**Aufgaben:**
1. Nenne jede Jahreszahl, die im Text über 100 Jahre Frauenwahlrecht vorkommt, jeweils nur einmal.
2. Ersetze im Text über 100 Jahre Frauenwahlrecht „Meilenstein“ durch „Wendepunkt“ und gib dabei den Abschnitt wieder, der mit den Worten „Das Frauenwahlrecht in“ beginnt und mit „Frauen und Männern.“ endet.

**Lesetext:**
◇ ◇ ◇ ◇

100 Jahre Frauenwahlrecht

 

Das Frauenwahlrecht in Deutschland feiert in diesem Jahr sein 100-jähriges Jubiläum. Am 12. November 1918 schuf der Rat der Volksbeauftragten im „Aufruf an das deutsche Volk“ die Grundlage dafür. Mit Verabschiedung des Reichswahlgesetzes am 30. November 1918 wurde das Frauenwahlrecht bestätigt. Die politische Partizipation und die damit einhergehende Einbindung von Frauen in die politische Entscheidungsfindung war nicht nur ein Meilenstein für die Demokratie, sondern ein wichtiger Schritt auf dem Weg zur Gleichberechtigung von Frauen und Männern.

Anders in ersten Jahren und sogar Jahrzehten nach der Einführung des Wahlrechts ist die Repräsentanz von Frauen in der Politik zwar heute keine Ausnahme mehr. Gleichwohl war das deutsche Parlament noch nie paritätisch besetzt und ein stetig wachsender Frauenanteil ist keinesfalls eine Selbstverständlichkeit. Während er seit Zusammentritt des 1. Bundestags im Jahr 1949 von damals lediglich 6,8 Prozent zunächst kontinuierlich anstieg, stagnierte er in den vergangenen Jahren und ist nun sogar rückläufig. So fällt der 19. Bundestag mit einem Frauenanteil von 30,9 Prozent auf den Stand des 14. Bundestages von 1998 zurück. Noch geringer – wenngleich regional variierend – ist der Frauenanteil in der Kommunalpolitik, wie der Beitrag von Franziska Schnuch zeigt. In den Vertretungsorganen und vor allem als Bürgermeisterinnen sind Frauen deutlich unterrepräsentiert. Auch die internationale Perspektive, die Sina Fontana einnimmt, zeigt ein ähnliches Bild. Zwar ist mittlerweile die Gleichheit der Wahl ohne Diskriminierung unter anderem aufgrund des Geschlechts als Menschenrecht universell anerkannt und seit der Einführung des Frauenwahlrechts in Saudi-Arabien im Jahr 2015 sind Frauen nun auch in allen Mitgliedsstaaten der Vereinten Nationen wahlberechtigt. Von wenigen Ausnahmen abgesehen sind die Parlamente und sonstige politische Ämter jedoch trotz formaler Wahlrechtsgleichheit nicht paritätisch besetzt.

◇ ◇ ◇ ◇

**Gegebene Zeilen:**

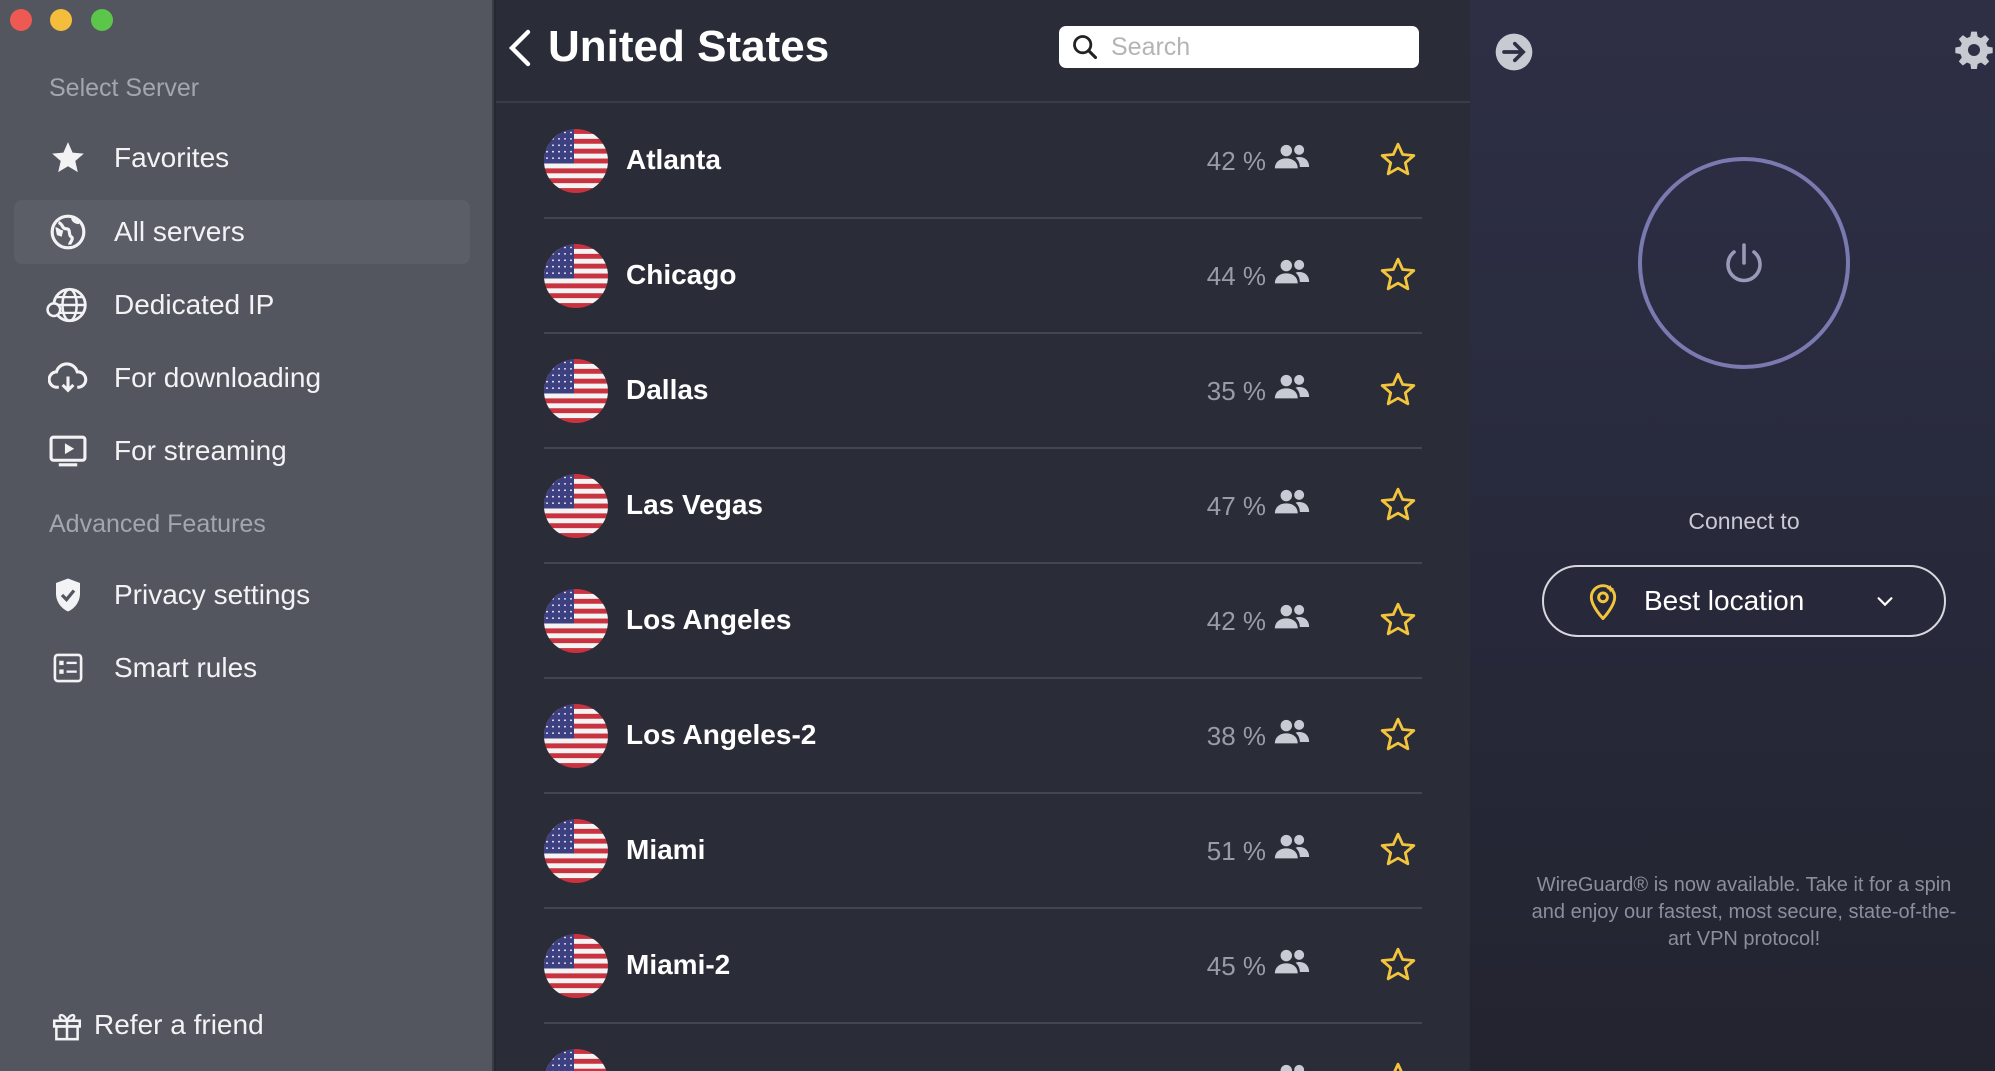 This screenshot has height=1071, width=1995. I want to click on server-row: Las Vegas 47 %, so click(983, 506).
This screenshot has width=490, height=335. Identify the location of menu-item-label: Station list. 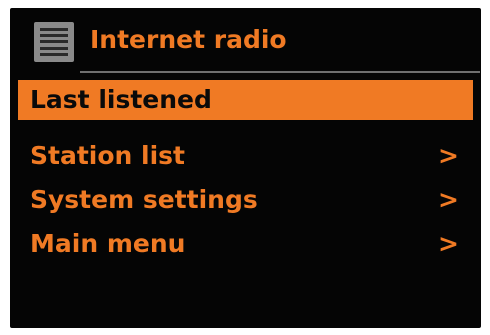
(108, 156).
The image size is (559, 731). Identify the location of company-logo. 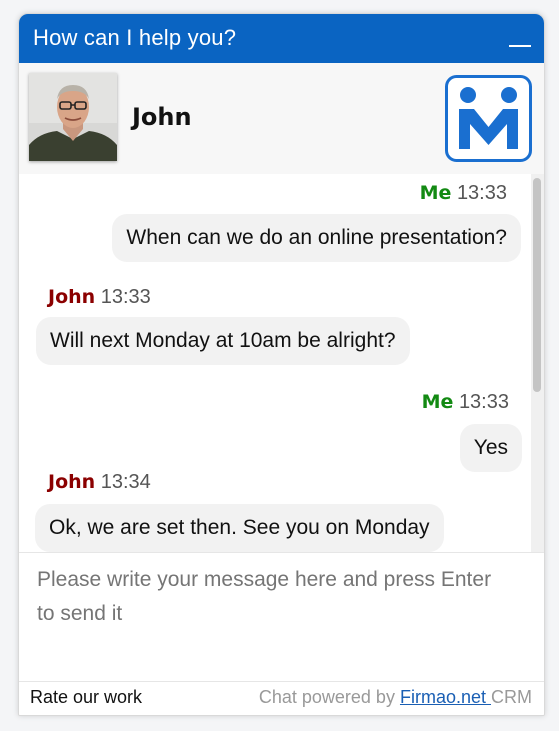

◇ ◇ ◇ ◇

**Lösungen:**
1. 1918, 1949, 1998, 2015

2.
Das Frauenwahlrecht in Deutschland feiert in diesem Jahr sein 100-jähriges Jubiläum. Am 12. November 1918 schuf der Rat der Volksbeauftragten im „Aufruf an das deutsche Volk“ die Grundlage dafür. Mit Verabschiedung des Reichswahlgesetzes am 30. November 1918 wurde das Frauenwahlrecht bestätigt. Die politische Partizipation und die damit einhergehende Einbindung von Frauen in die politische Entscheidungsfindung war nicht nur ein Wendepunkt für die Demokratie, sondern ein wichtiger Schritt auf dem Weg zur Gleichberechtigung von Frauen und Männern.